What difference will this car make?
Given the rise of the Internet of Things (IOT) and the Quantified Self (QS), the volume of information streaming in will continue to rise unabated and at exponential rates. Our ability to process the influx of data from all spheres of our lives will be a function of how well we can pay attention to the right things at the right time. This is a key attribute of mindfulness. Think of mindfulness as the way you manage your attention like a spotlight. As we navigate through this digital revolution, mindfulness will become increasingly vital to our well being, decision making and performance.
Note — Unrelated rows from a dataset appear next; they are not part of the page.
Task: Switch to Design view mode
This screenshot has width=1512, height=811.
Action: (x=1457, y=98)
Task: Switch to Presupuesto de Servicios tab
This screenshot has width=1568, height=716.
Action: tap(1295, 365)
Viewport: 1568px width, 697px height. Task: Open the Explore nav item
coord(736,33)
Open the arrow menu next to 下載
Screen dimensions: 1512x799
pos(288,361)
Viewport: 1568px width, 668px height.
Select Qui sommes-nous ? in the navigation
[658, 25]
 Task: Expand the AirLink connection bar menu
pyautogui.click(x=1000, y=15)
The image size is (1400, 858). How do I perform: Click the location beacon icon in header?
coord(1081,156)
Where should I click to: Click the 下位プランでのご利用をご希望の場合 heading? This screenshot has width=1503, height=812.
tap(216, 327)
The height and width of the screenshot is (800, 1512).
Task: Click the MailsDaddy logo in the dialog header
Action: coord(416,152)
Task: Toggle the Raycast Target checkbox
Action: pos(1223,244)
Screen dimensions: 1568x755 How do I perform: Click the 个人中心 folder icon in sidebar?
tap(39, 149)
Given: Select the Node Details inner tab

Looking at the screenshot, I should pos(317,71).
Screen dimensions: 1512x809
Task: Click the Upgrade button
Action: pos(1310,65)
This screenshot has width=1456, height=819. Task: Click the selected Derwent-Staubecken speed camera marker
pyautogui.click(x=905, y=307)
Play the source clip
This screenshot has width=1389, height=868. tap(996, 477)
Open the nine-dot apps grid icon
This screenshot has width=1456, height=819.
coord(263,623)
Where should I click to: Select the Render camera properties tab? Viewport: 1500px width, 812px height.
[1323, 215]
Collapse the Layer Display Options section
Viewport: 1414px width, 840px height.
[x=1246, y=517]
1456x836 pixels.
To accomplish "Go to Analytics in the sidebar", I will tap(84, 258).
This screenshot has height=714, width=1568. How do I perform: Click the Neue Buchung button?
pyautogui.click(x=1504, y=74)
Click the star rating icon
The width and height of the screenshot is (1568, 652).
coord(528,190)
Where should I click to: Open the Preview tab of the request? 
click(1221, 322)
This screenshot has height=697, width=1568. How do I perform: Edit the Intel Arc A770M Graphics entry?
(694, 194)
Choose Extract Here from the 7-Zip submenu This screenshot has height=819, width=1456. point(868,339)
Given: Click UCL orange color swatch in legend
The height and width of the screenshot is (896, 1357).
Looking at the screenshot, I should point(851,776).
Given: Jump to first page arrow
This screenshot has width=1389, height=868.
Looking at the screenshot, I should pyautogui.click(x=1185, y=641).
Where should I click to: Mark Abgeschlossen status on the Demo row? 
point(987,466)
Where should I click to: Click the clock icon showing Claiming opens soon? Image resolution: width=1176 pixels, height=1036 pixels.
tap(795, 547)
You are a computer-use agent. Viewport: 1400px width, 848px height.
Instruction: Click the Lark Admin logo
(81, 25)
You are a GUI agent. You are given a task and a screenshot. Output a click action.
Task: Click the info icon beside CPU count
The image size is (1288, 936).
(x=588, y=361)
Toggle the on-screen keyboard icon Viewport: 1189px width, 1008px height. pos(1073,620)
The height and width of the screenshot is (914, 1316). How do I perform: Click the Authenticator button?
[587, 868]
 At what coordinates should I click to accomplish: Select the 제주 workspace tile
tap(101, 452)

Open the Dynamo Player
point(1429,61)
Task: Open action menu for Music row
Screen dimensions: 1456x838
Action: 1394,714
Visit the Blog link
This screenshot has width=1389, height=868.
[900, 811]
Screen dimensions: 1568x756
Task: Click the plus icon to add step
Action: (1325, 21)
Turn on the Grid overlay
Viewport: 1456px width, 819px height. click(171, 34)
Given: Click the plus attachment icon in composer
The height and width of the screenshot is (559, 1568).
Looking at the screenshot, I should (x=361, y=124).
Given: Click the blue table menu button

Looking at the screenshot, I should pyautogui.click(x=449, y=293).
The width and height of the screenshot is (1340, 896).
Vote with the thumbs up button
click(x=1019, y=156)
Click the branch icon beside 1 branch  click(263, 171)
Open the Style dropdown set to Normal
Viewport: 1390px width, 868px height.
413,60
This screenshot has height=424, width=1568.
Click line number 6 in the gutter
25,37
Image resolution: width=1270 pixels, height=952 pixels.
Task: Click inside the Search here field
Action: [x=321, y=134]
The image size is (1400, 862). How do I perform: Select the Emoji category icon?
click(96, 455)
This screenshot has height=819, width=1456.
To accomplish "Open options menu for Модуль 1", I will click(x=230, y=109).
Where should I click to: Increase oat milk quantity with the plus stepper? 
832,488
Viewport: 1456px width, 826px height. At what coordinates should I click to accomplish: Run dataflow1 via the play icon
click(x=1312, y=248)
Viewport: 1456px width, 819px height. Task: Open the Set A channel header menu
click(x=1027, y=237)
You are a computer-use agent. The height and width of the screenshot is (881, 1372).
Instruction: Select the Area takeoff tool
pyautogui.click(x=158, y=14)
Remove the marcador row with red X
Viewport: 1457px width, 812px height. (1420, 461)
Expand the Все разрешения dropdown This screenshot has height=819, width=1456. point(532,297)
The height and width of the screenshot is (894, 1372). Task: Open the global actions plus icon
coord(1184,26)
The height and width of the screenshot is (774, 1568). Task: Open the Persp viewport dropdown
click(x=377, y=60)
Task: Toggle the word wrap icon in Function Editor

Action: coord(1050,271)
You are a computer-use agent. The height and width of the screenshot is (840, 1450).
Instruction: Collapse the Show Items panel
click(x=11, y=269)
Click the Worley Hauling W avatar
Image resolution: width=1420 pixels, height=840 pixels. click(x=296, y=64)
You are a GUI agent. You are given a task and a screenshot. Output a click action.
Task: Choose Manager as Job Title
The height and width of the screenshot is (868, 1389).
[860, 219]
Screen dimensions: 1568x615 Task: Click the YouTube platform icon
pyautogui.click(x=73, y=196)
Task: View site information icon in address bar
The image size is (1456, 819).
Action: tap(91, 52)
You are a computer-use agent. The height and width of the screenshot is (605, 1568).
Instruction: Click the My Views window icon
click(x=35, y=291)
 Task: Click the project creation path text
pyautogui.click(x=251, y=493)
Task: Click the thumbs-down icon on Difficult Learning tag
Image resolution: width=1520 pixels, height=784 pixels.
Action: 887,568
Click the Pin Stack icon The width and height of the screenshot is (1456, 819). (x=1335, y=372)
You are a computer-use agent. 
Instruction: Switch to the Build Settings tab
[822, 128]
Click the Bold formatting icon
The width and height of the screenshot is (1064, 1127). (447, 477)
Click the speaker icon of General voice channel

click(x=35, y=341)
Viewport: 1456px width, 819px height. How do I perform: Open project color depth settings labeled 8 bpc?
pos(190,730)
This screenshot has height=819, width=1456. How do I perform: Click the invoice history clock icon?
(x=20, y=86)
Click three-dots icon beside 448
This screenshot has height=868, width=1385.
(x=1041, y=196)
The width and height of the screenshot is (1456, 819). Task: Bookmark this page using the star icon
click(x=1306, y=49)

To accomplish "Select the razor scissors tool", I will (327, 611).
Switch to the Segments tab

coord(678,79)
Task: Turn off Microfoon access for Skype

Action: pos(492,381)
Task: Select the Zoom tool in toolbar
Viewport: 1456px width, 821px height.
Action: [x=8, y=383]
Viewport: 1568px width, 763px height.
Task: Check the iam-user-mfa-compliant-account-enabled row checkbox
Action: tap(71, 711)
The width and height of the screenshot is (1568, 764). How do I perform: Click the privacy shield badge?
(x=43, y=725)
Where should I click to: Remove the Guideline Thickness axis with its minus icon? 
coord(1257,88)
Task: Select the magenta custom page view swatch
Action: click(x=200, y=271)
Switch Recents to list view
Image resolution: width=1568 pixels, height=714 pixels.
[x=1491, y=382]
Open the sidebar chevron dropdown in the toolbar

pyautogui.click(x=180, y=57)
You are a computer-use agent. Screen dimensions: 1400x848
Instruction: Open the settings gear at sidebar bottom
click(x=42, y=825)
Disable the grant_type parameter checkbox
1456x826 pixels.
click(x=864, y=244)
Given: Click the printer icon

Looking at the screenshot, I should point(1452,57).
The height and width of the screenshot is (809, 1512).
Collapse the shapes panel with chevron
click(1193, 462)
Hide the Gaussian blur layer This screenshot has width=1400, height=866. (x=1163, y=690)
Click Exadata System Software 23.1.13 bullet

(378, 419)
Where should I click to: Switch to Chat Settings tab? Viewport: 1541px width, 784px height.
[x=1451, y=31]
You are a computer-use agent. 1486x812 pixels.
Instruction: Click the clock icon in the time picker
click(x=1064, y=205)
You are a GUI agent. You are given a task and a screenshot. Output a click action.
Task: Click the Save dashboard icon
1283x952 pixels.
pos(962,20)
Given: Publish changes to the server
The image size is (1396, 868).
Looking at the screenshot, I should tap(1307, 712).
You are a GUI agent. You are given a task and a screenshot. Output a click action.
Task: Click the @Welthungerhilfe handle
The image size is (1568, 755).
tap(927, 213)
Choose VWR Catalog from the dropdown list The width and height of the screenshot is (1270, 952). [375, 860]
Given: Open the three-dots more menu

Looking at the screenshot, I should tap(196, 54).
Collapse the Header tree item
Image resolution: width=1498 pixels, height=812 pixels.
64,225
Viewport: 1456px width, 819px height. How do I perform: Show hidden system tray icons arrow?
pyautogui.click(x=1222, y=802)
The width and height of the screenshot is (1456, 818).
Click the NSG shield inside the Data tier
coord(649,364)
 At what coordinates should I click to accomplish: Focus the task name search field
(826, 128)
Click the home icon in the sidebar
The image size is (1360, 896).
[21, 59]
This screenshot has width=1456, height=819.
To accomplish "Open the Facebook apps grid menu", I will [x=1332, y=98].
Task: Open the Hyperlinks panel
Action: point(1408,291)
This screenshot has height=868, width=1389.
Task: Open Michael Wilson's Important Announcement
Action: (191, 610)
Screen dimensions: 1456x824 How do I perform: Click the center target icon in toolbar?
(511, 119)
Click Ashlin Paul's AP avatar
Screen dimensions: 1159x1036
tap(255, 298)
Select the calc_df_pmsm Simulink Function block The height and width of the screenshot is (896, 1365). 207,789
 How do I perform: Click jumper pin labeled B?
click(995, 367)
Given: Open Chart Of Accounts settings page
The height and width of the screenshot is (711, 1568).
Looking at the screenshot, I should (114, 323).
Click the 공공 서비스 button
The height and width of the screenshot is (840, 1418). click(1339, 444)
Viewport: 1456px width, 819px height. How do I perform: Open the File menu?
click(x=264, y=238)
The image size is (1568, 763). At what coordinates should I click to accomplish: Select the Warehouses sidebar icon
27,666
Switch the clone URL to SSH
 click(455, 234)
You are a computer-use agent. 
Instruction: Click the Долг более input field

Why? What we pay attention to and how we maintain our focus amidst an avalanche of data influences the type of information we choose to examine, colours our perception and impacts the decisions we make. The average attention span in 2015 was 8.25 seconds, down from 12 seconds in 2000. For comparison sake, the average attention span of a gold fish is actually better at 9 seconds. This study is suggestive of the fact that our ability to pay attention is decreasing, while the inflow of information we process increases. We are constantly distracted by anything and everything, glued to our smartphones. Being constantly “ON”, it is no wonder many working professionals are disengaged, overwhelmed and burning out. Linda Stone, a thought leader in this field, expands on this by calling it an epidemic of continuous partial attention (CPA) – defined as the process of paying simultaneous attention to a number of sources, but at a superficial level.
Continuous Partial Attention (CPA) in progress
As the panel discussion was going on at InnovFest Unbound, many in the conference room were busy snapping photographs, posting on Facebook (myself included), tweeting, searching for the relevant hashtags, micro-blogging, and checking out the rest of the conference’s schedule. What were we really paying attention to? Many things but not really anything, yes?
We can manage CPA by practicing mindfulness, i.e. choosing what and where you focus your attention. The practice itself is not complex but what is important is to practice it with consistency and regularity.
A Simple Practice of Mindfulness
- Use your breath to anchor your attention.
- See if you can stay in touch with the full cycle of your breath, in and out, as best as you can.
- If you wander from the anchor, and realise you have drifted, choose deliberately to bring your attention back to your breath.
The mind will be sure to wander so the shift back to the breath is key, however number of times it takes you – these are valuable reps that will strengthen your attentive muscles in your own mind gym. Try this anytime and anywhere.
The digital revolution holds great promise, but it does not necessarily guarantee the improvement of our well being. When we become conscious of our own CPA tendencies, mindless online surfing, and Facebooking, we need to come back to our breath, reset our attention and make a choice. If we can live mindfully, we can then make better decisions, take better care of ourselves and those around us.